In the coming months, Markell said he will also create a school funding task force “to address inequities for our neediest students,” many of whom attend one of the six named Priority Schools, all located in Wilmington. The schools are part of the Red Clay Consolidated and Christina School Districts.
“We are days away from receiving their plans. If these plans give our students the opportunities they deserve, we will approve them and move forward together,” said Markell, who recognized that poverty and unstable home lives add to the challenges some of these students bring with them to the classroom.
As expected, Markell renewed his push to modernize the state’s roads and bridges.
“Investing in our infrastructure will promote long-term economic activity, while reducing commute times and improving road safety,” he said. “In the short-term, we can put thousands of people to work through construction.”
Last session, state lawmakes rejected his proposal to raise the gas tax a dime to pay for the improvements, prompting Markell to ask legislators this session to “bring me your ideas on how to fund our infrastructure responsibly, and I will work with you to pass and sign legislation.”
Wilmington is Delaware’s problem
Markell said the violent crime in Wilmington is Delaware’s problem. “Wilmington belongs to all of us — and from Delmar to Claymont — the outlook for our state is tied directly to the fate of our biggest city.”
Recently, state lawmakers representing Wilmington have met with the governor urging him to step in and help.
Imploring the General Assembly for its support, Markell talked about establishing a commission to make recommendations on effective crime-fighting approaches.
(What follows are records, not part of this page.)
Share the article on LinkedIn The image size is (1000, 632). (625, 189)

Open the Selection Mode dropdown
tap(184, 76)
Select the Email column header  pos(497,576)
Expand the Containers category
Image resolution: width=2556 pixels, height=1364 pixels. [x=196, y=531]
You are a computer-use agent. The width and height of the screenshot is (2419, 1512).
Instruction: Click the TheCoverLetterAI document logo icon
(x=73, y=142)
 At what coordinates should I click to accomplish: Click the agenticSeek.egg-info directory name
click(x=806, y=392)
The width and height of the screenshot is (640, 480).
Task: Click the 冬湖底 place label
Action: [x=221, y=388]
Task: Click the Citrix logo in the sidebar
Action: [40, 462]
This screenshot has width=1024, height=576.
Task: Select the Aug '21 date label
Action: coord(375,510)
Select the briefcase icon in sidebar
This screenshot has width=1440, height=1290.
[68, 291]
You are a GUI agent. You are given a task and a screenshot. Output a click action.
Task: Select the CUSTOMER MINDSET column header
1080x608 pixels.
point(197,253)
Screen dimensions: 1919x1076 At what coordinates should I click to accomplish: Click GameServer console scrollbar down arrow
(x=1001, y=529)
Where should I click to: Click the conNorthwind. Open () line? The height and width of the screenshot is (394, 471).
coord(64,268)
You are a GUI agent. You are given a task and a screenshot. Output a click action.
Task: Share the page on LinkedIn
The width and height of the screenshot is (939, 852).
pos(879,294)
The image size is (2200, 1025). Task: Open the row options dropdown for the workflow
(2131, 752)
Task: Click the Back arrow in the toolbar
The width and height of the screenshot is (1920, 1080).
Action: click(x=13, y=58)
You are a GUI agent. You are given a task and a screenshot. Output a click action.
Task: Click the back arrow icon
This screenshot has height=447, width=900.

The Wilmington delegation will sponsor a Joint Resolution to establish the commission that would be co-chaired by Public Safety Secretary Lew Schiliro and New Castle County Public Safety Director Joe Bryant, working together with an outside expert.
Delaware Republican Party Chairman Charlie Copeland released a statement critical of Markell’s address on almost every point.
“Jack Markell followed the Obama playbook this afternoon, and used the the State of the State Address to pat himself on the back,” Copeland stated. “For every company that he pointed to as a job creator he failed to point out the ones who have left the state, and he simply ignored the fact that Delaware workers are earning less today then when he took office in 2009.”
On the health of Delaware’s schools, Copeland said, “Public education is not improving in our state, and our children are suffering for it as a result of wasted money and wasted opportunity for improvement.”
Copeland agreed that Delaware’s infrastructure needs help, but said Markell “failed to be honest and tell the citizens that he has robbed the state’s Transportation Infrastructure Fund year after year to cover his budget deficits.”
And lastly, Copeland said the governor’s plan for Wilmington is too little, too late. “Every city resident should be outraged that he waited until this crisis received national attention to decide he could no longer ignore the problem,” referring to Newsweek’s December article that labeled Wilmington, “Murder Town USA.”